Los Angeles, California: Representatives of the more than 30 thousand Guyanese-Americans living in the Los Angeles area are praying for peace as the electorate in their South American homeland go to the polls to elect a new Government on May 11. Straddled by poverty, racial hostilities, and corruption, Guyana has always been a hotbed for post election violence that is often triggered by either of the main political parties not wanting to accept the results.

Even though observers are of the view that this would not be the case post May 11, Guyanese who have fled the country in the past after political disturbances there are not so adamant. As such, a handful of the thousands that lives in the Los Angeles area met on Friday, March 8 and held a brief prayer service among the congregation at the Sovereign Grace Church in downtown LA.

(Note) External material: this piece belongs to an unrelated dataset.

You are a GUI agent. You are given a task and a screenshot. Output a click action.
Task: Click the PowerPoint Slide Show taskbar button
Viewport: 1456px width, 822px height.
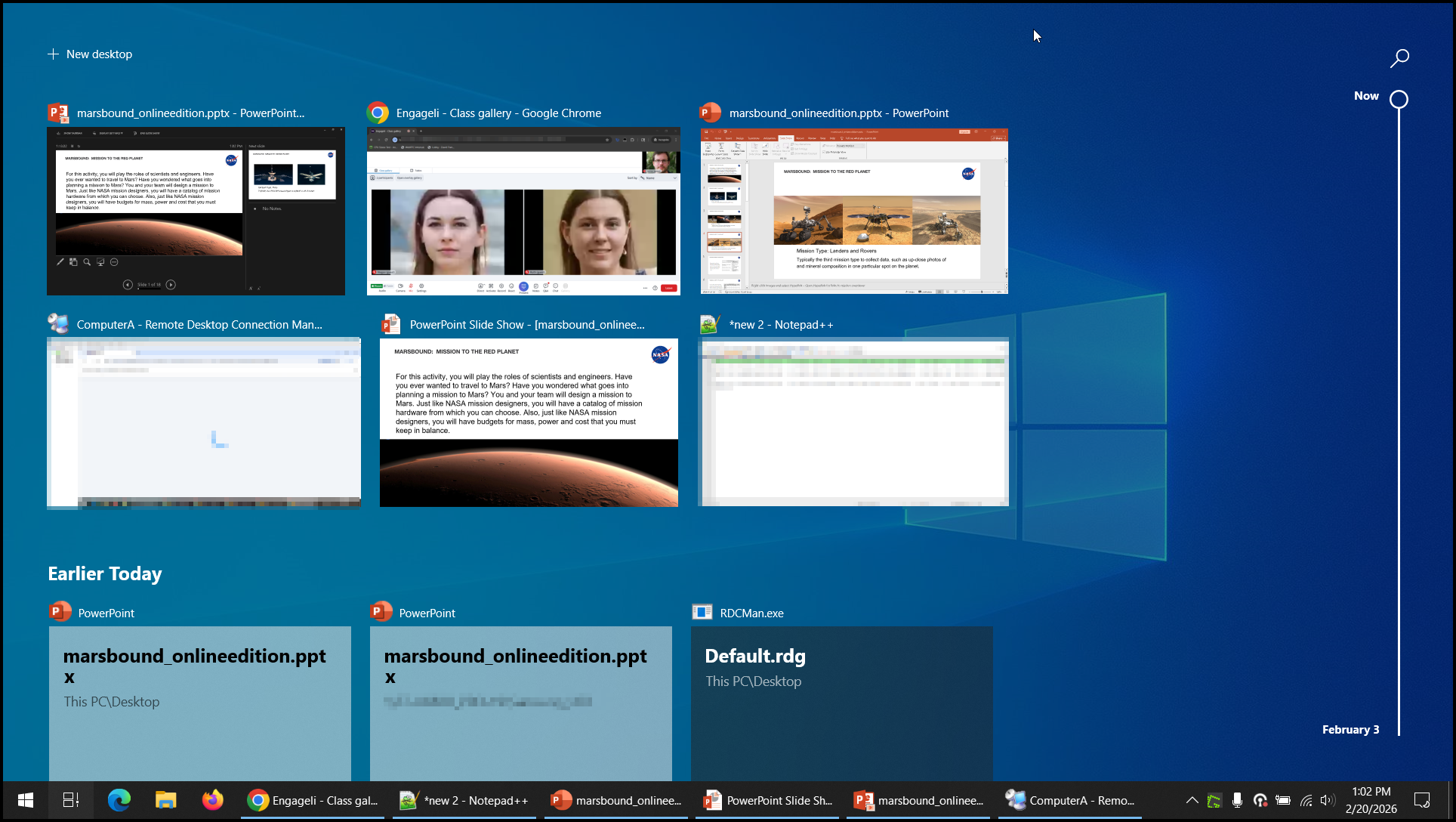[768, 800]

They told this publication that they are wary of the political culture of their homeland, and thinks that the United States should have at least send a small contingent of American soldiers on a peace mission, already, staying until at least a month after the results are announced.

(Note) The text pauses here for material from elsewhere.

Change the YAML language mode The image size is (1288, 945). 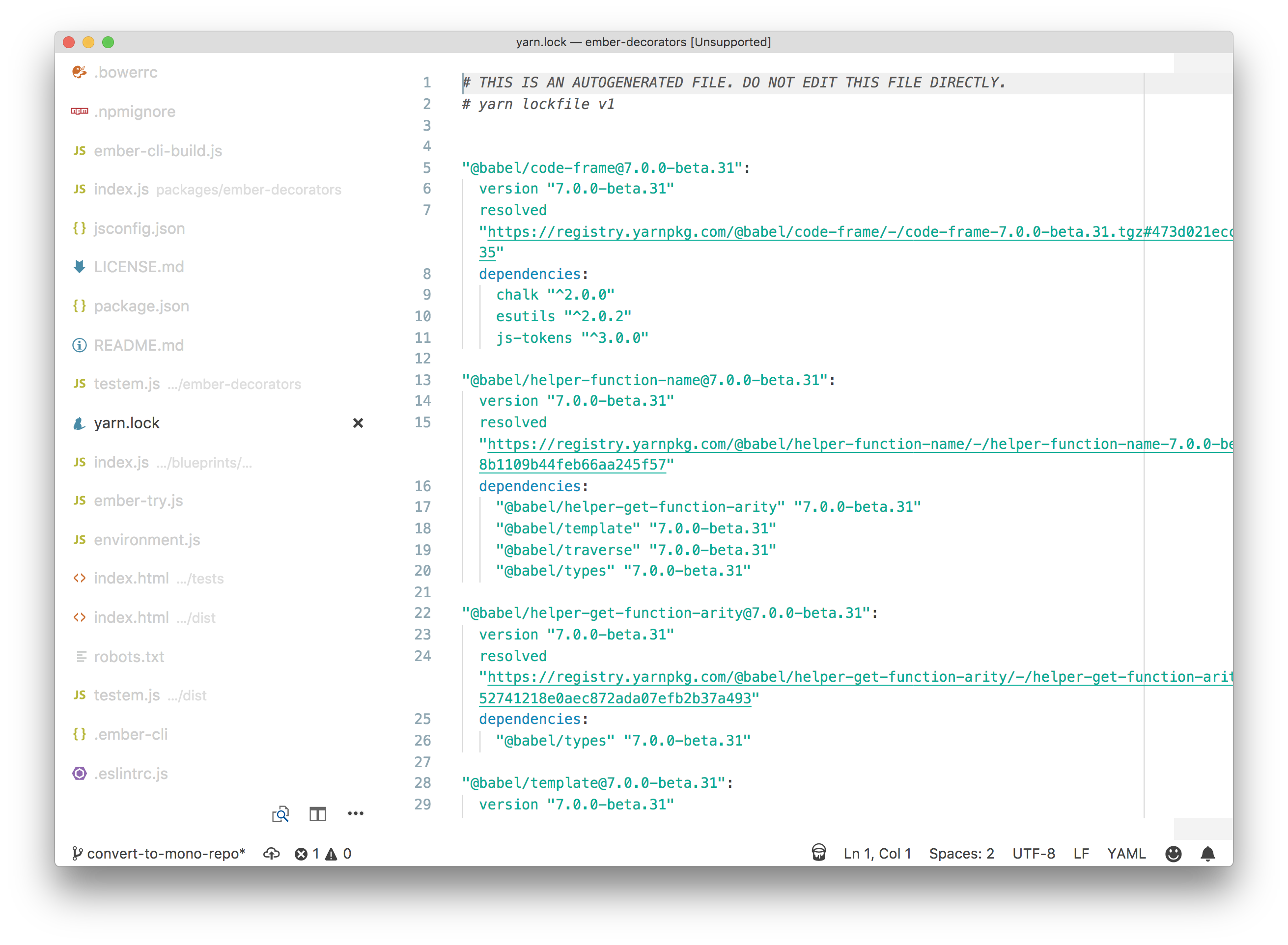1125,854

The Demerara River in Guyana (Allan Hopkins-Flickr)
The Demerara River in Guyana
(Allan Hopkins-Flickr)

“If there is even a single American soldier present in Guyana after elections there, I can assure you that it would have been more than enough to ensure that there is no post-election violence. Everyone will be afraid of disregarding an American soldier,” says Naline Jaggessar, a Guyanese-American living on the outskirts of LA.

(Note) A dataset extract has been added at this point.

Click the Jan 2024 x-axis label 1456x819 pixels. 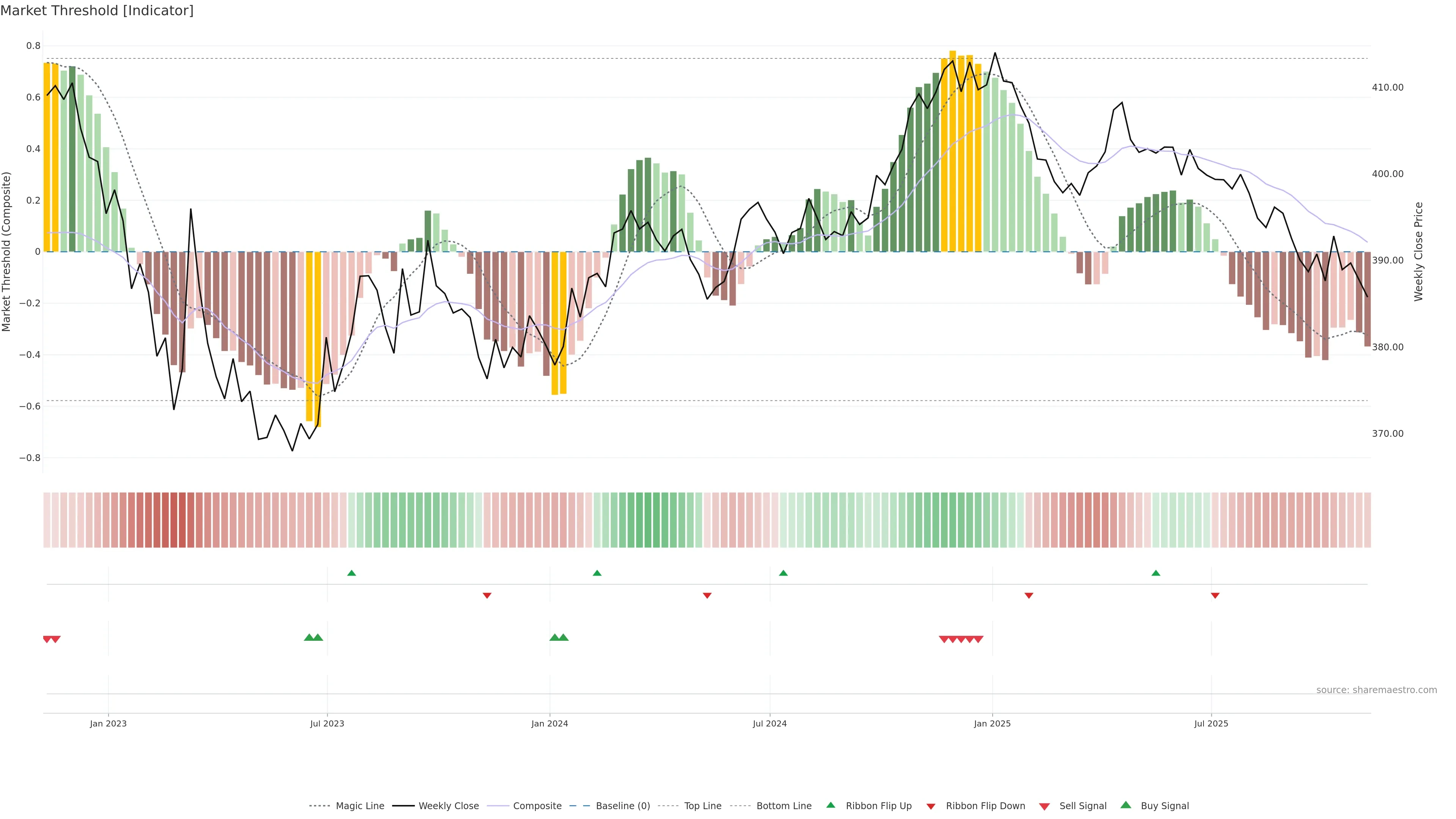pos(549,723)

But contrary to her belief, the United States has not, for the first time, issued an advisory for their citizens to stay away from Guyana at this time. Observers believed that this is because they foresee no potential for political violence.

On the one hand, Guyanese on the ground told the Los Angeles Post-Examiner that the electorate is much more mature than in the past. They suffice that any talk about electoral violence will be highly exaggerated or simply intended to scare the electorate.

With voting historically structured along racial lines, the electoral battles are usually fought at the polls between the Indian dominated PPP/C and the PNC that has traditionally gain support from the African Guyanese community.

However, a new multiracial alliance called the APNU+AFC, which consists of members from the PNC and other smaller political groups will be contesting against the incumbent PPP/C.

A preliminary research seems to suggest that the opposition APNU+AFC holds a commanding lead among potential voters. But observers say that the race may still be too close to call.

Guyana is located on the South American coast, and is bordered by Venezuela, Brazil and Suriname. However, its 700,000 English speaking population are more allied to the Caribbean that lies on the north of its Atlantic Ocean coastline.